**TASK GOAL**
Your reply should reproduce all the data below exactly while excluding the pictures.

**MATERIAL TO PROCESS**

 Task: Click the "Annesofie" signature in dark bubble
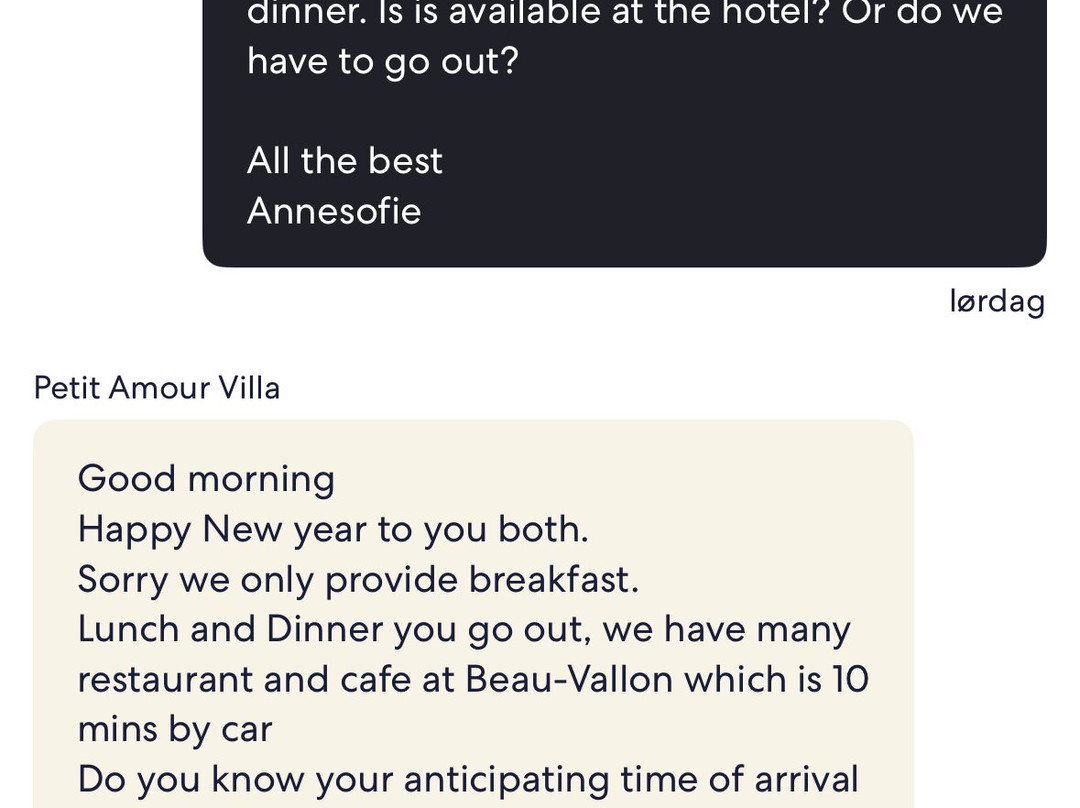(x=334, y=211)
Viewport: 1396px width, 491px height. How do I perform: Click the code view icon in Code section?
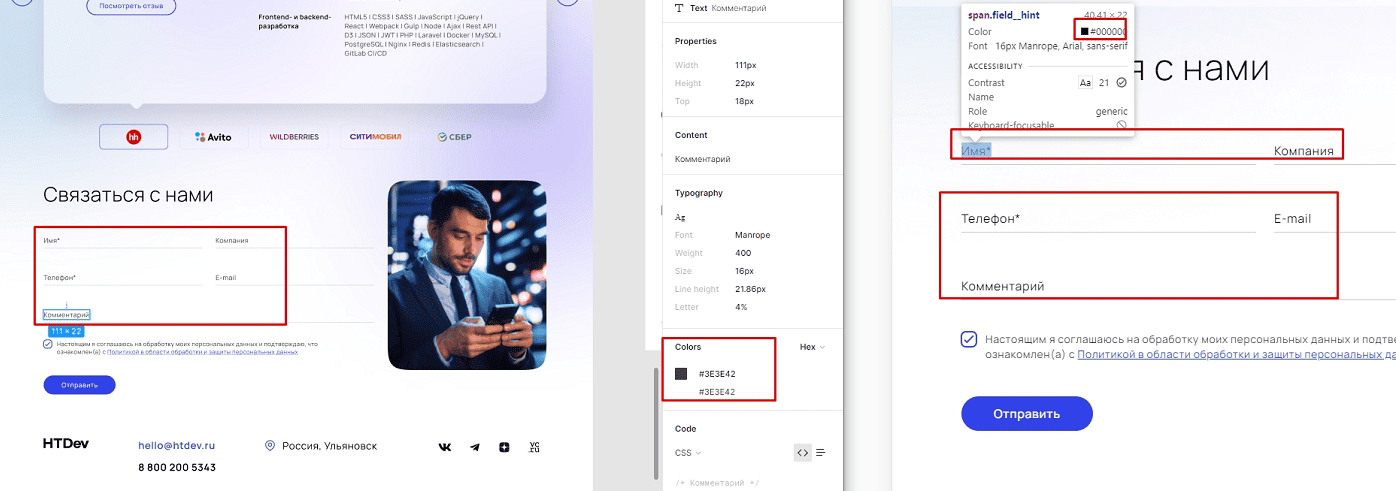click(802, 452)
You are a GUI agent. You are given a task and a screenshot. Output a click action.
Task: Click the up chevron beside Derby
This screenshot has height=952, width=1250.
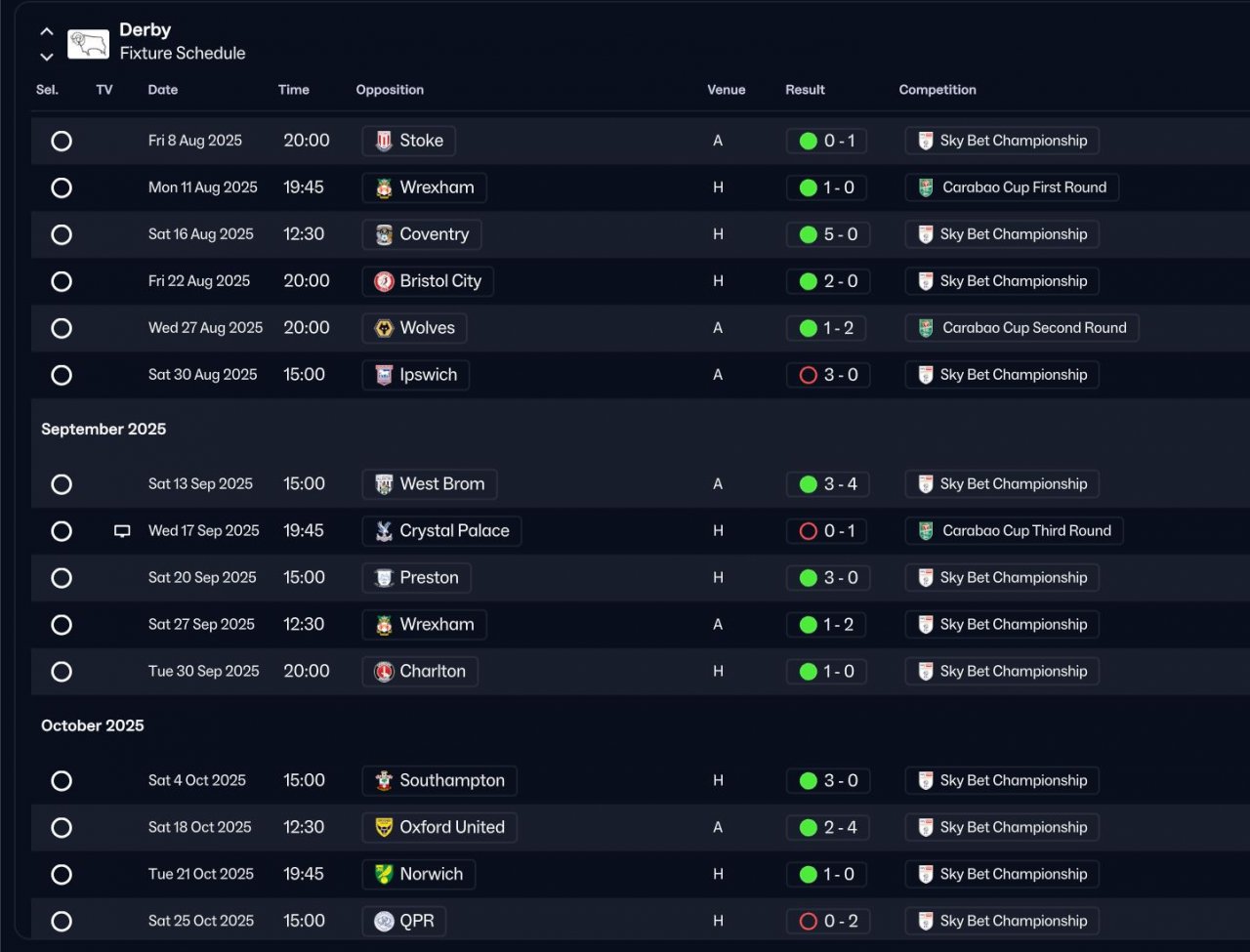(46, 32)

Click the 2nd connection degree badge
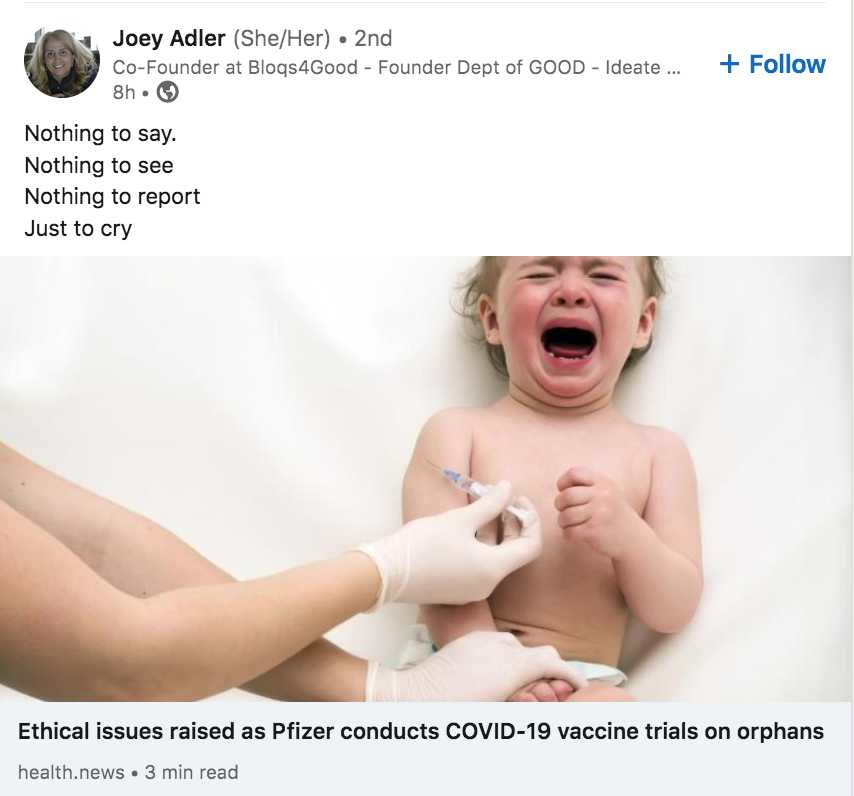pyautogui.click(x=373, y=38)
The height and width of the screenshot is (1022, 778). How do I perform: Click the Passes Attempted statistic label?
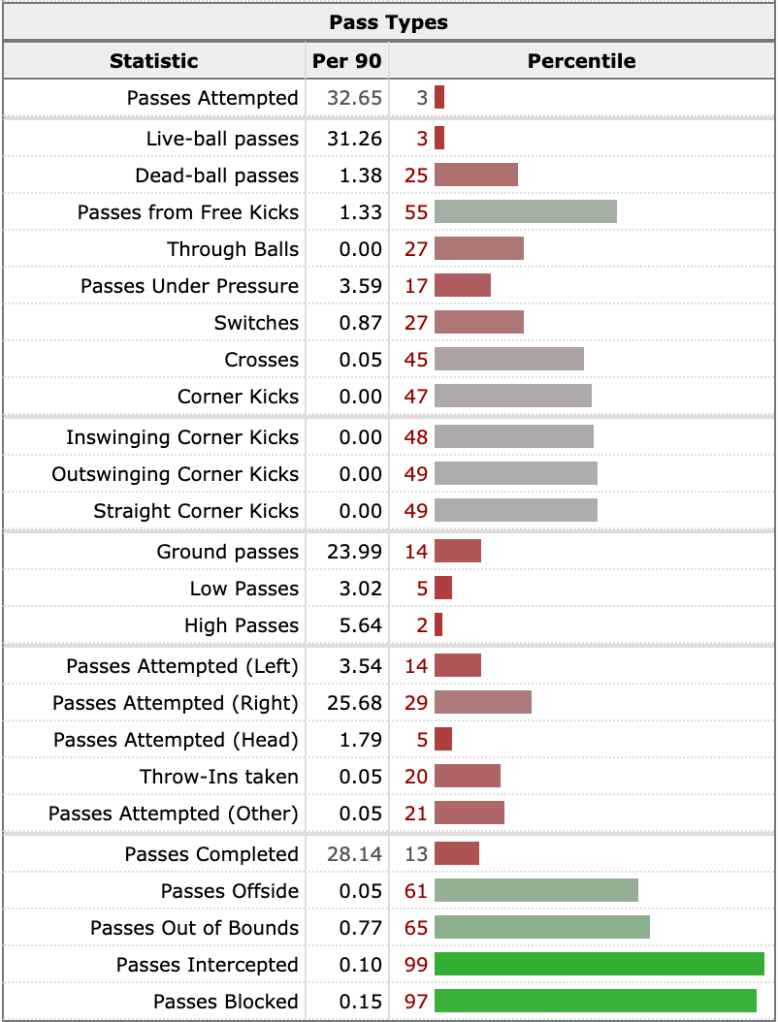coord(212,98)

**RESPONSE BELOW**
 Task: Click the "Annesofie" signature in dark bubble
(x=334, y=211)
Viewport: 1396px width, 491px height. How do I perform: Click the code view icon in Code section?
click(802, 452)
You are a GUI agent. You are given a task and a screenshot. Output a click action.
Task: Click the up chevron beside Derby
This screenshot has height=952, width=1250.
(46, 32)

Click the 2nd connection degree badge
pyautogui.click(x=373, y=38)
The height and width of the screenshot is (1022, 778). How do I perform: Click the Passes Attempted statistic label?
coord(212,98)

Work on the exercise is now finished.